We invite our colleagues to read these publications, provide feedback
and collaborate with us on the implementation and evaluation of this
important endeavor.
Sincerely,
Laura O'Grady, PhD
Competing interests: No competing interests
Salzburg statement: A call to health care educators too.
The "Salzburg statement" on shared decision-making puts again on the
table our responsibility to take into account patient values and
preferences in healthcare decisions.[1] Despite new models of evidence-
based decision-making acknowledge that patients' preferences rather than
clinicians' preferences should be considered first whenever it is possible
to do so, this is often neglected.[2]
If it is expected that core undergraduate curriculum in medical
schools prepare students for their future people-centered practice, we
must provide innovative and transformative learning environments to
achieve this goal.[3] This include innovative ways to teach communication
and shared decision-making competences.
There are already sets of competences proposed for the practice of
informed and shared decision-making by physicians and patients, that could
be used as frameworks for teaching, practice, and research.[4] Also
several instruments have been developed to evaluate shared decision making
among patients and health professionals.[5,6] Most of these instruments
have not been yet adapted to undergraduate medical education, and none of
this has been validated for Spanish-speaking countries.

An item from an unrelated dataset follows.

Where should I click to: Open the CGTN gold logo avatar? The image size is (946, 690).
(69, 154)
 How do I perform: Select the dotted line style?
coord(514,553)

How can we expect
that our health professionals foster participatory decision-making if
these skills are not included in the intended or delivered curriculum of
medical schools?
Then we must also made a call to educators to develop, validate and
implement educative interventions to achieve the competences needed for
healthcare students to foster shared decision-making in their future
practice.
References
1. Salzburg statement on shared decision making. BMJ 2011; 342:d1745.
2. Haynes RB, Devereaux PJ, Guyatt GH. Clinical expertise in the era
of evidence-based medicine and patient choice. ACP journal club 2002; A11-
A14.
3. Frenk J, Chen L, Bhutta Z, Cohen J, Crisp N, Evans T, et al.

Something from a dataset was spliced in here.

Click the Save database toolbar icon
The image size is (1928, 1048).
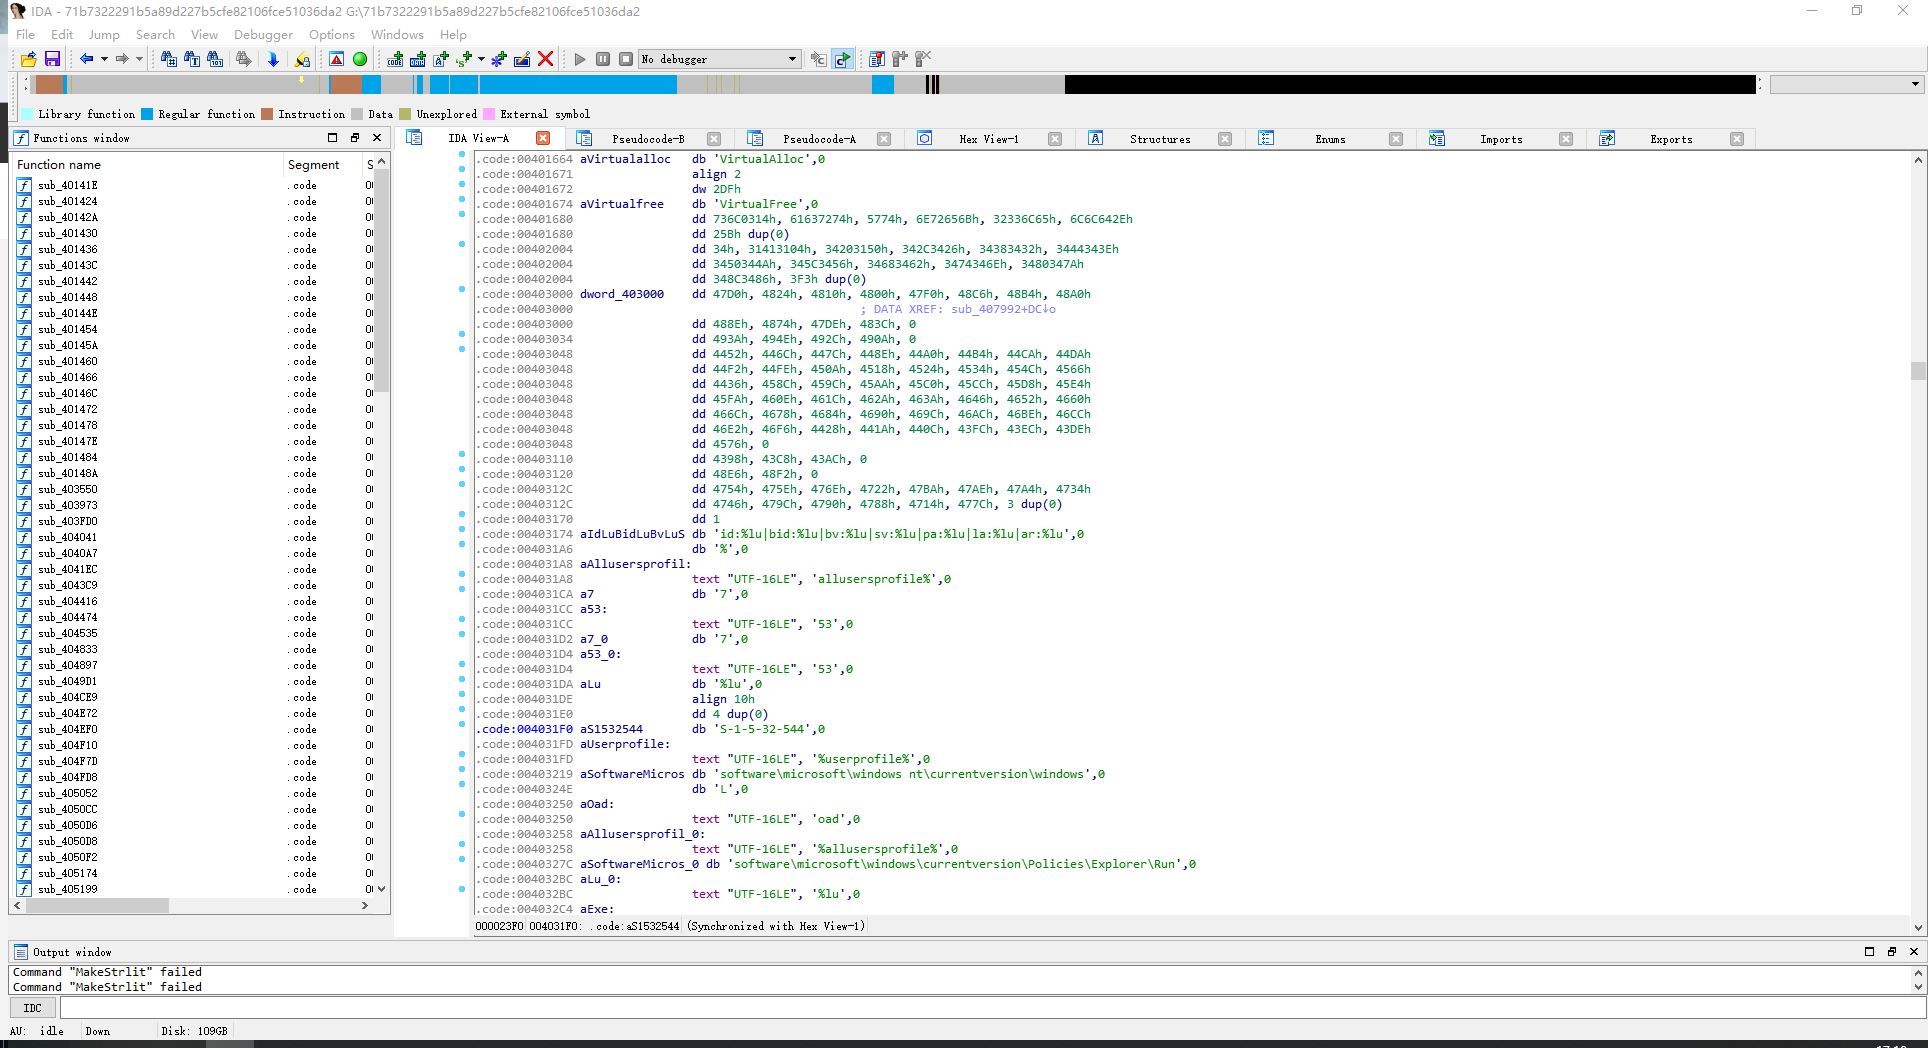pos(52,59)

Health professionals for a new century: transforming education to
strengthen health systems in an interdependent world. The Lancet 2010;
376(9756):1923-1958.
4. Towle A, Godolphin W. Framework for teaching and learning informed
shared decision making. BMJ 1999; 319(7212):766-71.
5. Shields CG, Franks P, Fiscella K, Meldrum S, Epstein RM. Rochester
Participatory Decision-Making Scale (RPAD): reliability and validity.
Annals of family medicine 2005; 3(5):436-42.
6. Elwyn G, Edwards a, Wensing M, Hood K, Atwell C, Grol R. Shared
decision making: developing the OPTION scale for measuring patient
involvement. Quality & safety in health care 2003; 12(2):93-9.